Data items:

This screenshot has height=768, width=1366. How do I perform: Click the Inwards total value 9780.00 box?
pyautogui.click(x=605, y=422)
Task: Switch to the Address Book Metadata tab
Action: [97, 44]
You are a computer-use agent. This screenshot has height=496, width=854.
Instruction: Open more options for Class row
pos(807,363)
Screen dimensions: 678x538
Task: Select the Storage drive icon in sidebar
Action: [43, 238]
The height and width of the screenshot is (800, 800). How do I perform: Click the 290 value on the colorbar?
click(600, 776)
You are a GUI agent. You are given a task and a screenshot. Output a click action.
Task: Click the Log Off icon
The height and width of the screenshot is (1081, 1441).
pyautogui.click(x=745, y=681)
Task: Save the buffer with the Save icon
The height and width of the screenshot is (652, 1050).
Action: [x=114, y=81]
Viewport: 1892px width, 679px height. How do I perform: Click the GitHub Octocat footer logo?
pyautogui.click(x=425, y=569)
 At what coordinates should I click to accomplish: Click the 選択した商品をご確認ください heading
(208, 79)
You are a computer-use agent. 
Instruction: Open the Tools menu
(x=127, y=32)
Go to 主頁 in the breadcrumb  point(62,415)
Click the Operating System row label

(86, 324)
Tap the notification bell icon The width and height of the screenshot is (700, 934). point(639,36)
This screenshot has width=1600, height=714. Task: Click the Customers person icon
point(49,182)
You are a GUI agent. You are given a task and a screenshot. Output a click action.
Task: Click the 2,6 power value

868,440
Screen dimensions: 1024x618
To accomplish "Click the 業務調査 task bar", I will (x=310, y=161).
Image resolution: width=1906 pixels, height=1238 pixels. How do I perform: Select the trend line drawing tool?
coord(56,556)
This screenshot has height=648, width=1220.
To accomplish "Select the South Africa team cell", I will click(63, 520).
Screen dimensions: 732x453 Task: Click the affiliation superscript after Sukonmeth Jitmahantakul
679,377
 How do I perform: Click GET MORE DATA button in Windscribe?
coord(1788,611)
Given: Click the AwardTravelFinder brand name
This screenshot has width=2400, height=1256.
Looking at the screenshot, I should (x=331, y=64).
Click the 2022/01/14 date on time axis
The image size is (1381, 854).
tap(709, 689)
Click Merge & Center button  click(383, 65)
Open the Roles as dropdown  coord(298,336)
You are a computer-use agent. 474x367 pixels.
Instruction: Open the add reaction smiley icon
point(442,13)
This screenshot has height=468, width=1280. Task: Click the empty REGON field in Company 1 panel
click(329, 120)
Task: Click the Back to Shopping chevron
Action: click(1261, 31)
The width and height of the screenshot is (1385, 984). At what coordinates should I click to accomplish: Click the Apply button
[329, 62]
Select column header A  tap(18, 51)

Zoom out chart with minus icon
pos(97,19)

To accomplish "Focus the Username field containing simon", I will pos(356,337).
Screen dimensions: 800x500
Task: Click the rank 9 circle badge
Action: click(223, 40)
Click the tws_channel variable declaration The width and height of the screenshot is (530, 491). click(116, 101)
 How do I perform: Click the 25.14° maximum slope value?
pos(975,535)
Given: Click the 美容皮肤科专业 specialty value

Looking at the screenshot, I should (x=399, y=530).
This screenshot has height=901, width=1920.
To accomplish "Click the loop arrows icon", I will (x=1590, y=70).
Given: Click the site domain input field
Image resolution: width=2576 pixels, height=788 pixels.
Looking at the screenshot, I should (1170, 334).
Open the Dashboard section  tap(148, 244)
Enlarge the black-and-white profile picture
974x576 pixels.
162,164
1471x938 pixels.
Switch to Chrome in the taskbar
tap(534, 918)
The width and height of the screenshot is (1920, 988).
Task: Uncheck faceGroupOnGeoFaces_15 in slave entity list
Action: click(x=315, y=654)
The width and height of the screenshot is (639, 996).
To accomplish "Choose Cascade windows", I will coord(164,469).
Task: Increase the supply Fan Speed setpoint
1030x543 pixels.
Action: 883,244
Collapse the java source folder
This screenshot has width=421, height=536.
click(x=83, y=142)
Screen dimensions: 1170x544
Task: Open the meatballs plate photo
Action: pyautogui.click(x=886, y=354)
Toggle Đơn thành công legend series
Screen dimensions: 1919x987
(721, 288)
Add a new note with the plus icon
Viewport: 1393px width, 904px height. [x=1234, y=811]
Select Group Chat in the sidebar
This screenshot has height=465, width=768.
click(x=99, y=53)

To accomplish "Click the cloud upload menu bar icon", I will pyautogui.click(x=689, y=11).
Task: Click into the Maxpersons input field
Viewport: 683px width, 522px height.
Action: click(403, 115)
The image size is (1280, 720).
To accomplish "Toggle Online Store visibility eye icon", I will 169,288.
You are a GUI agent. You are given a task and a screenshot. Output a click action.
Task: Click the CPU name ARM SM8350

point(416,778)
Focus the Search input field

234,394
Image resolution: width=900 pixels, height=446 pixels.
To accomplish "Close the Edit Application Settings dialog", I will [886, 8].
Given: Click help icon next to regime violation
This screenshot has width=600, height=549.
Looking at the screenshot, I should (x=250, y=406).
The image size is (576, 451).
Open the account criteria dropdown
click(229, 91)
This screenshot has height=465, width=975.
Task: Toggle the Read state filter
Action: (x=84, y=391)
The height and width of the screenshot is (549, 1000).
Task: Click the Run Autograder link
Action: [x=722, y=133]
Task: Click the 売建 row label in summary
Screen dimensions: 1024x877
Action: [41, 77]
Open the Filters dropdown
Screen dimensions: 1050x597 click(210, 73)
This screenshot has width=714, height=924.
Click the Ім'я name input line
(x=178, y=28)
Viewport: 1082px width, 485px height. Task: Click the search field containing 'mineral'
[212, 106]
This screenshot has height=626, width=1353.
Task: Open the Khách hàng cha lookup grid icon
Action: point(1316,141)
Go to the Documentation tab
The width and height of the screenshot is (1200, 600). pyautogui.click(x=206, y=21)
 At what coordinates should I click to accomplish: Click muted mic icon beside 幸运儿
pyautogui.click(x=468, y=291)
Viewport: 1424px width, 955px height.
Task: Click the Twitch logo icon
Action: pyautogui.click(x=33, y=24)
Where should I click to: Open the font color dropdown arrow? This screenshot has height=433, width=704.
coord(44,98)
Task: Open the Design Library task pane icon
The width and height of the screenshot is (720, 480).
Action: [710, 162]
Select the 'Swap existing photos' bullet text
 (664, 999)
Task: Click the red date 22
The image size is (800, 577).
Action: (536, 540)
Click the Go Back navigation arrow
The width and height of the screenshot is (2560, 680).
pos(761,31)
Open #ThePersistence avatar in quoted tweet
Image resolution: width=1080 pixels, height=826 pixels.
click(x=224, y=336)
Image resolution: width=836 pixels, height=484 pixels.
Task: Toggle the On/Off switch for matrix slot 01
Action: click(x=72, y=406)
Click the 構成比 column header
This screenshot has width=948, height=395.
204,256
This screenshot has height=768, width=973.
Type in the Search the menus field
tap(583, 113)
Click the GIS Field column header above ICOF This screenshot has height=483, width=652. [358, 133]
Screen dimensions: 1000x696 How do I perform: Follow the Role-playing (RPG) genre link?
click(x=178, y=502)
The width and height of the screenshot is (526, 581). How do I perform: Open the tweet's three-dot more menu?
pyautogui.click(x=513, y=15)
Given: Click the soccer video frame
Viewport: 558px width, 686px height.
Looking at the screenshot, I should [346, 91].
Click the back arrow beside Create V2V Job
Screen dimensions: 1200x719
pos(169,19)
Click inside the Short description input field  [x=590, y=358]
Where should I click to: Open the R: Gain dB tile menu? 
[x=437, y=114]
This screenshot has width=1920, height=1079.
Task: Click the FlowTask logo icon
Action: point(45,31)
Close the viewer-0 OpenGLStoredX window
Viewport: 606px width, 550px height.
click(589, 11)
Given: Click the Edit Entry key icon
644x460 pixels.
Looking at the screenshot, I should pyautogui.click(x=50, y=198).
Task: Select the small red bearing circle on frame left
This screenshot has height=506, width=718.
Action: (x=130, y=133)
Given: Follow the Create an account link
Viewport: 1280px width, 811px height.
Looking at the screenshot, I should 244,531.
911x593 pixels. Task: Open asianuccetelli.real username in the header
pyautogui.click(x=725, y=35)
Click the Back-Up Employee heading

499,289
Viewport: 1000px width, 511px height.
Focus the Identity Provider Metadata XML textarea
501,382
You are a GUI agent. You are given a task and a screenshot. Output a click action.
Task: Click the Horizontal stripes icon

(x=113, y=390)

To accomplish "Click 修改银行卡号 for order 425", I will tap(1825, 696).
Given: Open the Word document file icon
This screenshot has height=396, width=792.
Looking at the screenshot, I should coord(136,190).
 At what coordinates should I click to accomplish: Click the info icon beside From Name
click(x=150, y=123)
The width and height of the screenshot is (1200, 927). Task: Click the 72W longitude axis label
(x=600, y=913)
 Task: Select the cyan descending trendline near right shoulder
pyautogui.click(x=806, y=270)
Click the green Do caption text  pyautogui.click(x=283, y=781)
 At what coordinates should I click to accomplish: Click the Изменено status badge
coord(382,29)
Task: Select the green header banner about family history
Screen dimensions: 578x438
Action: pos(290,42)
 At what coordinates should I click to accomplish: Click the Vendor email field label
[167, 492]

## Task to complete:
Scanning the data above, count the lines in which the string "green" occurs and state only the count.

## Solution to the problem:
2